A sense of transience

The Olmert-Peretz cabinet has a solid majority in the Knesset, yet despite this it is conveying a sense of transience. Look at its ministers: Don't they look like passersby in a remote train station, sitting on their luggage and waiting impatiently for the locomotive's redeeming whistle to whisk them away from there?

 

There is no opposition capable of toppling the cabinet, but this state of affairs hasn't prevented the prime minister from fervently searching for partners who would save him from downfall.

 

During the election campaign Kadima and Labor party representatives created the impression that they would drastically change the way the country was run. It would bring an end to the tyranny of bureacrats who dictated policies to the ministers; they would be replaced by ministers with independent opinions and initiatives who would force bureaucracy to act according to ministerial priorities.

 

Ministers with initiative? Sitting around Olmert's table? Don't make us laugh. For years Israel hasn't had a cabinet that was so dependent on the bureaucratic system.

 

Kobi Haber, in charge of the Treasury's budget, doesn't implement the policies of the finance minister, on the contrary. The finance minister makes every effort to extol the wonders of Kobi Haber's economic policies. The same applies to other offices.

 

Perhaps this is the inevitable cynical outcome of the method by which the keys to this cabinet's offices were distributed: The prime minister distributed portfolios to ministers that least suited them (with a few exceptions).

 

According to this iron rule Olmert is now assigning a stated go-getter, Avigdor Lieberman, to the post of strategic philosopher. Let Lieberman deal with what he doesn't like - thinking - and not with what he does like – doing.

 

Keeping ministers on a short leash

This distorted distribution of portfolios is explained by Olmert's need to keep his ministers on a short leash. A minister who is not proficient in matters of his office obviously requires the prime minister's assistance and therefore clings to his shirtsleeve.

 

This way Olmert has accumulated overt and covert authorities. He is the super minister; yet despite this there is a sense that he lacks authority and that he is unable to convey his viewpoints. He has complained that no one really fears him as they feared Ariel Sharon and Yitzhak Rabin.

 

Olmert is becoming immersed in a childish yearning for an authoritative presidential regime, in which the prime minister can do whatever he pleases. And he can't? Olmert only has to figure out what he feels like doing.
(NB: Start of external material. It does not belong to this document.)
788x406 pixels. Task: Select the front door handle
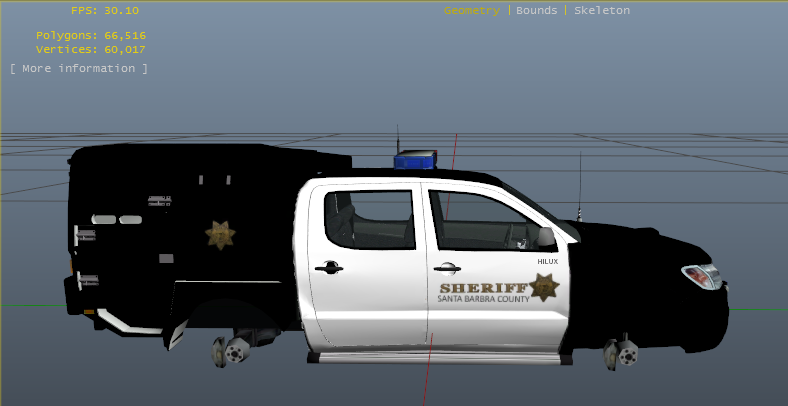pyautogui.click(x=446, y=267)
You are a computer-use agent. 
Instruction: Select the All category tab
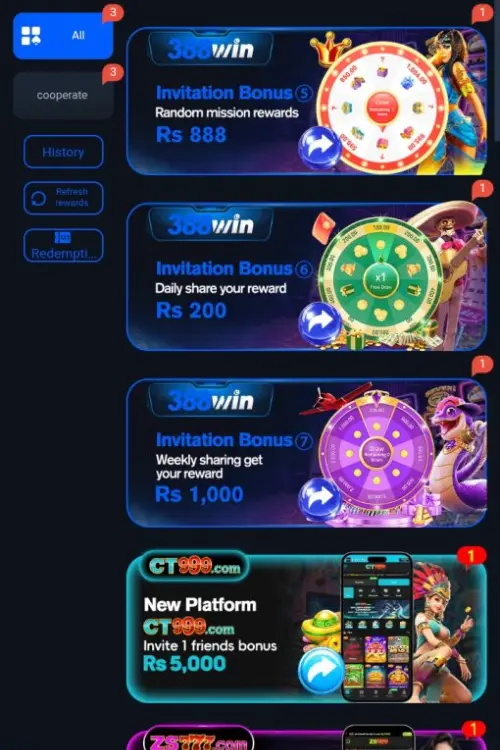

But if he doesn't know, the entire government doesn't know.

 

How sad and frustrating. The incumbent government in office since March 2006 is the first in Israel's history that is not led by one of the two senior and eroded political parties, but rather by new political, modern and promising movement. It was supposed to be a civilian-oriented cabinet. But it's not.

 

The people don't trust it, neither in peace nor in war, nor in civil services nor in social amendments. They are looking at what was an "agenda" six months ago and all they can see is an empty void. This is a clear indication of a provisional government.